(Collected data entries)
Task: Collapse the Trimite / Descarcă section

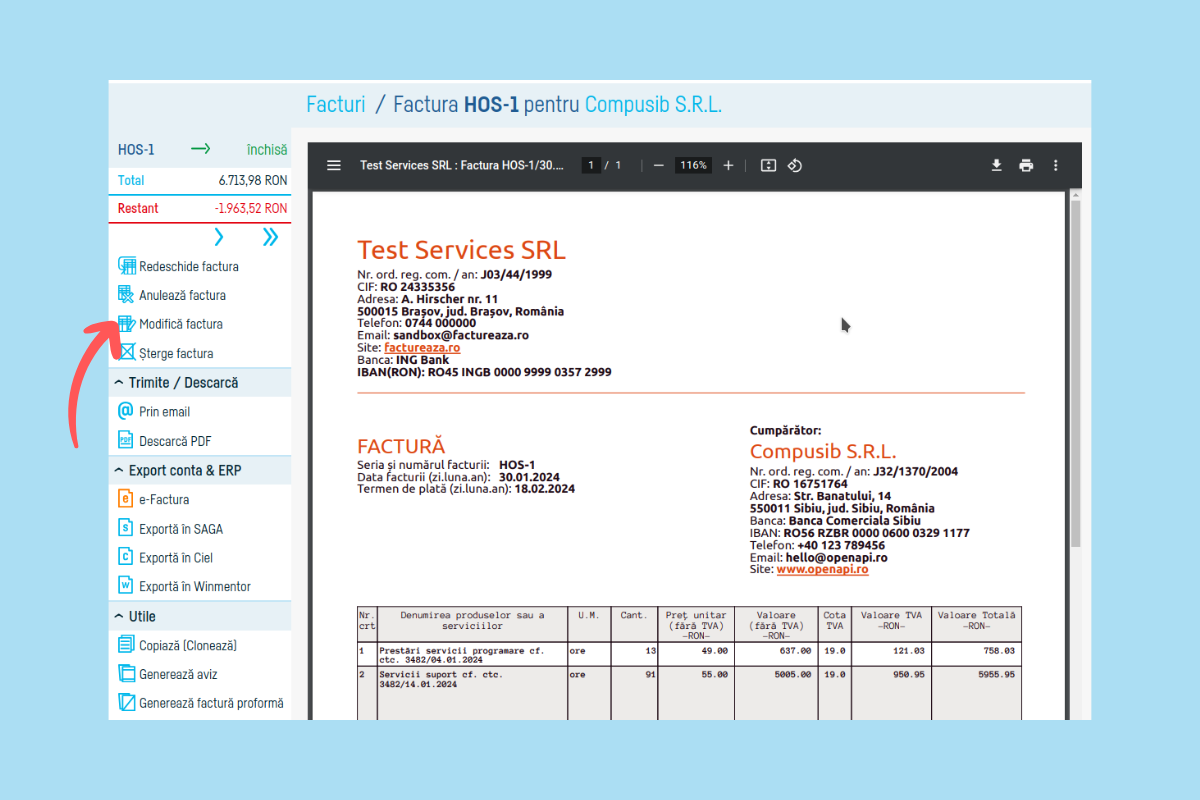Action: click(118, 383)
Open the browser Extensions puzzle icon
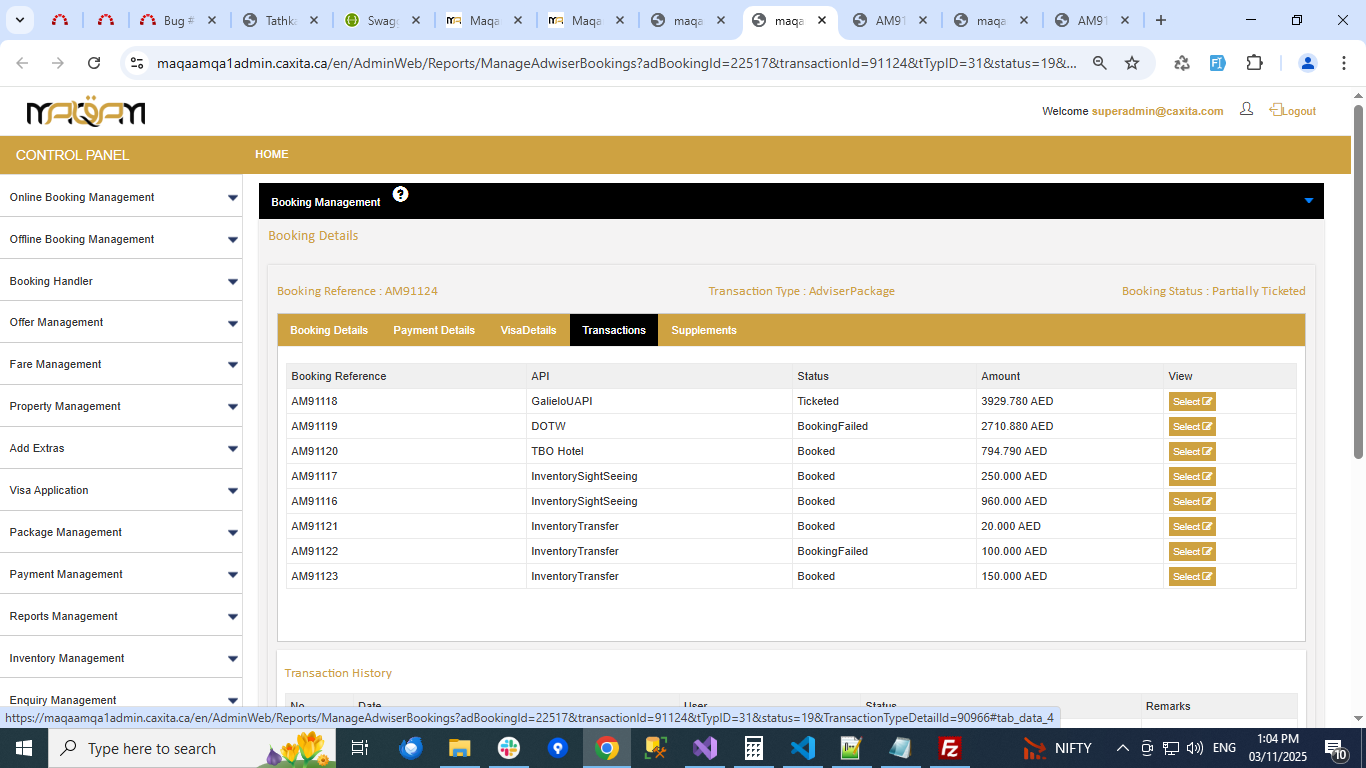 [x=1254, y=63]
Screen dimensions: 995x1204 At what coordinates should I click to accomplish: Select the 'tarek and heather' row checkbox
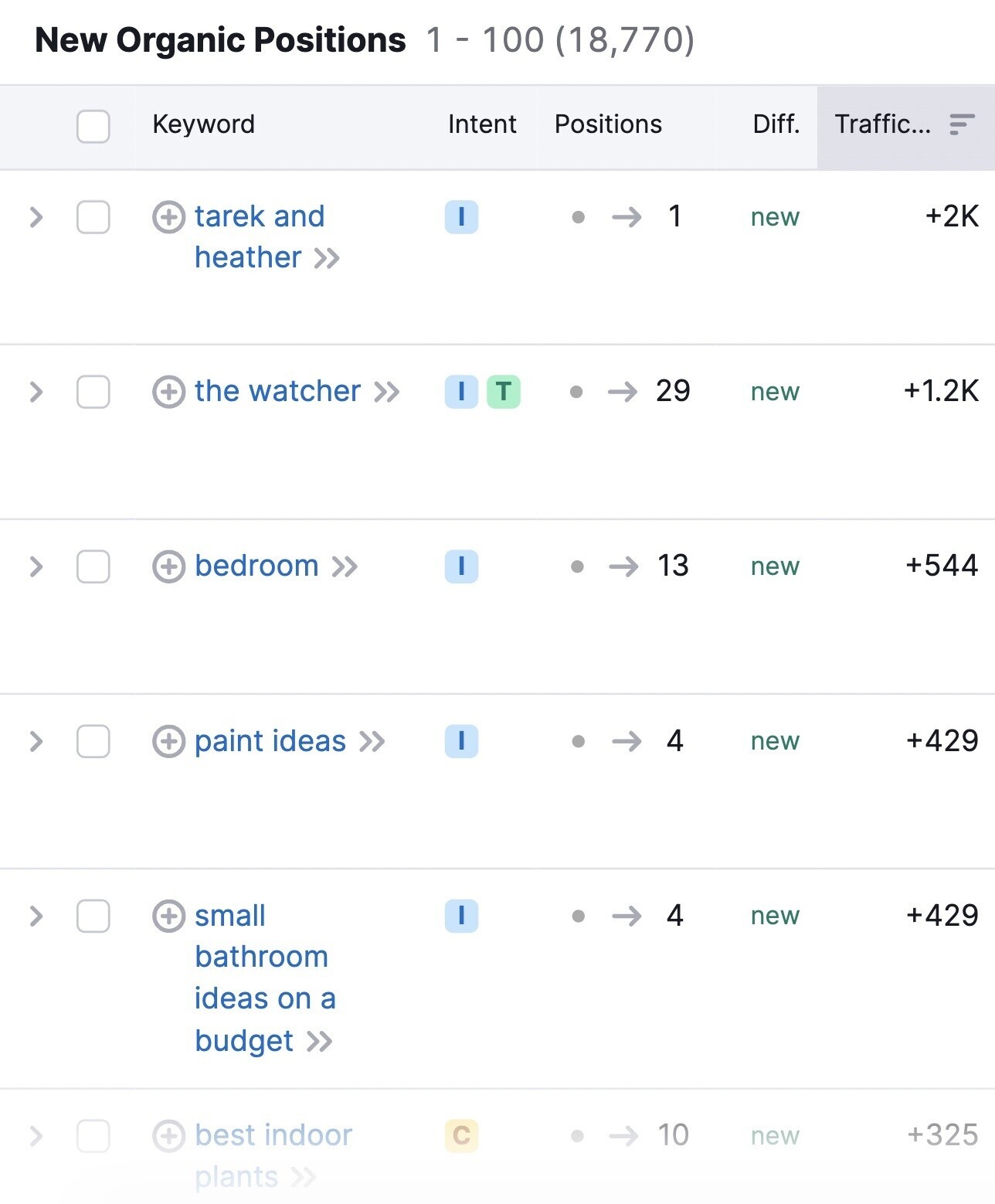pos(93,217)
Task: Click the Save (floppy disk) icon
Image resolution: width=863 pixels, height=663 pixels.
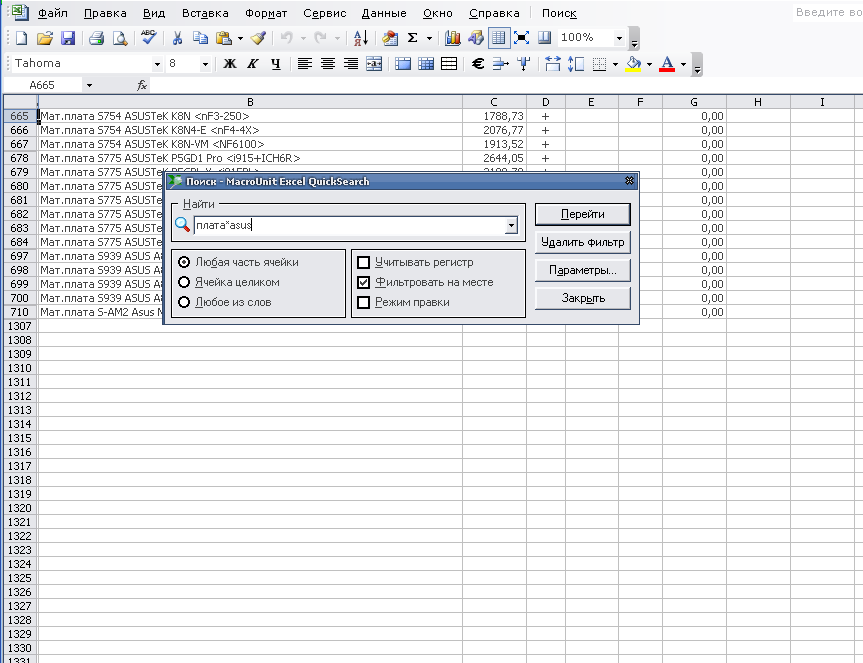Action: click(x=68, y=38)
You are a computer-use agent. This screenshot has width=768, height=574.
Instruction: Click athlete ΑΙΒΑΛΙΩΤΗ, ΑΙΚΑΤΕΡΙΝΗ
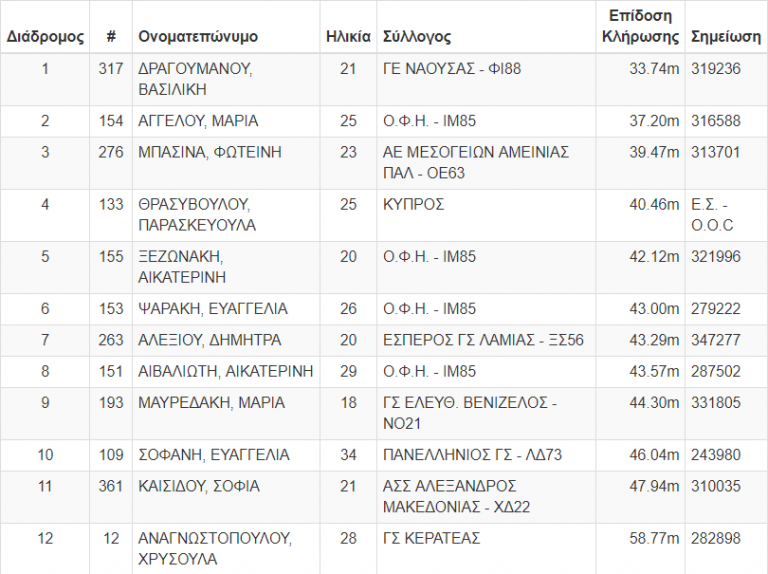[225, 372]
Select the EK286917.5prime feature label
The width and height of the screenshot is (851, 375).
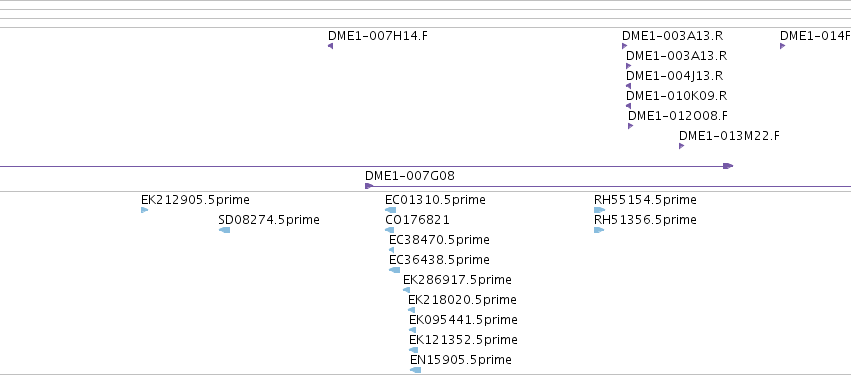click(x=457, y=280)
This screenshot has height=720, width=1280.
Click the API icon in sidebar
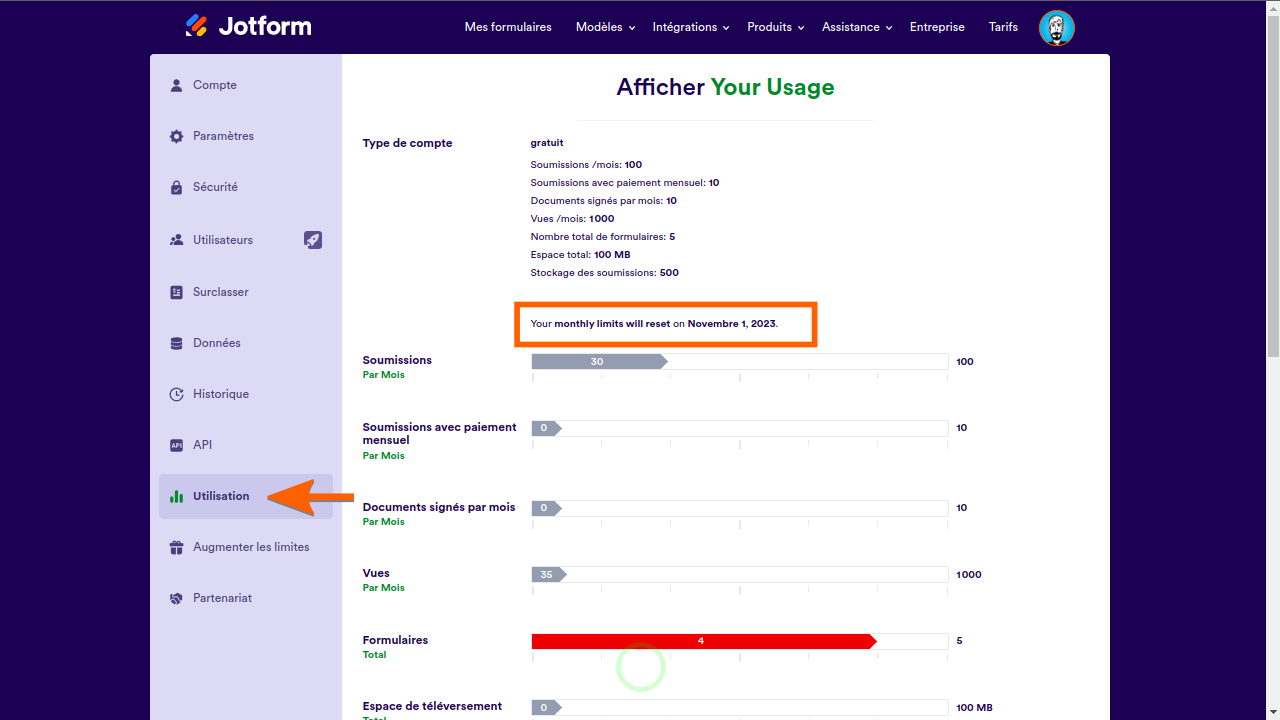pyautogui.click(x=177, y=445)
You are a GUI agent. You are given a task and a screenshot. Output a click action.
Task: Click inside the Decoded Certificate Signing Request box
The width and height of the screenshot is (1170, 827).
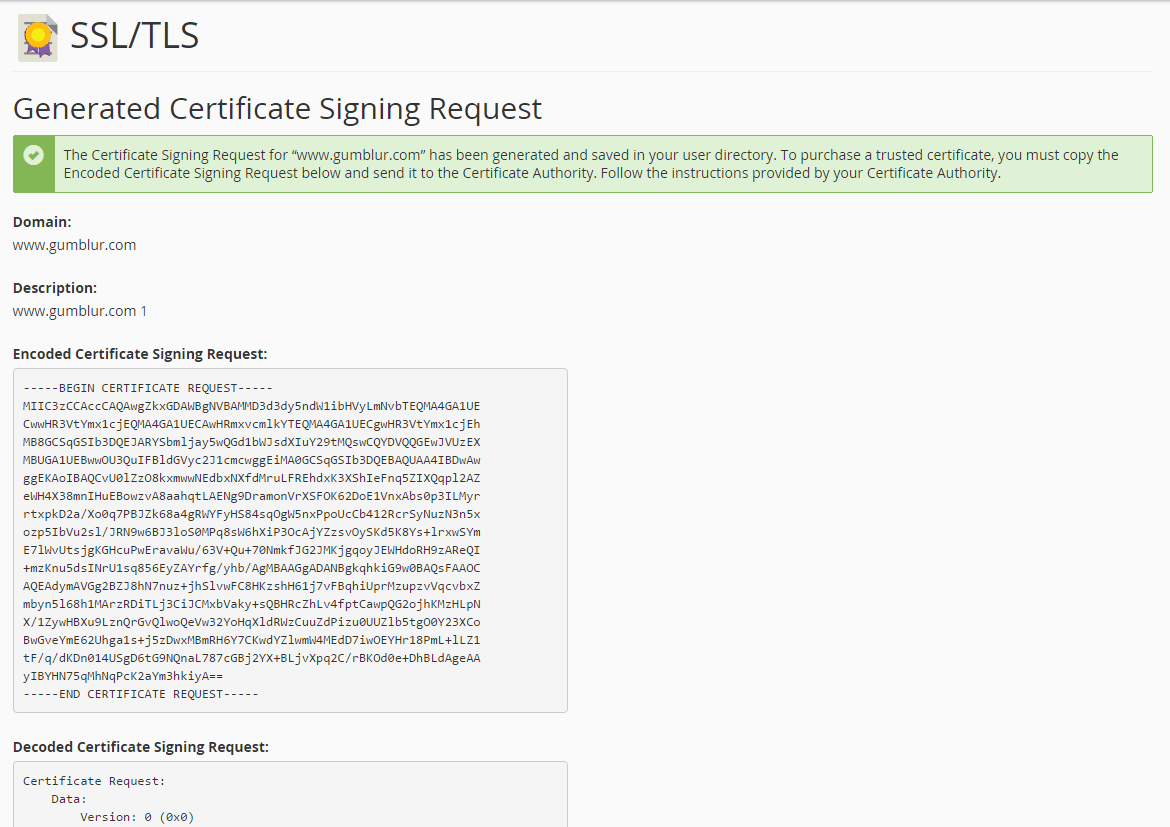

What the task requires: Extract from the data every line where "This" shows up.

Task response:
You are a computer-use agent. This screenshot has width=768, height=574.
This screenshot has height=720, width=1280.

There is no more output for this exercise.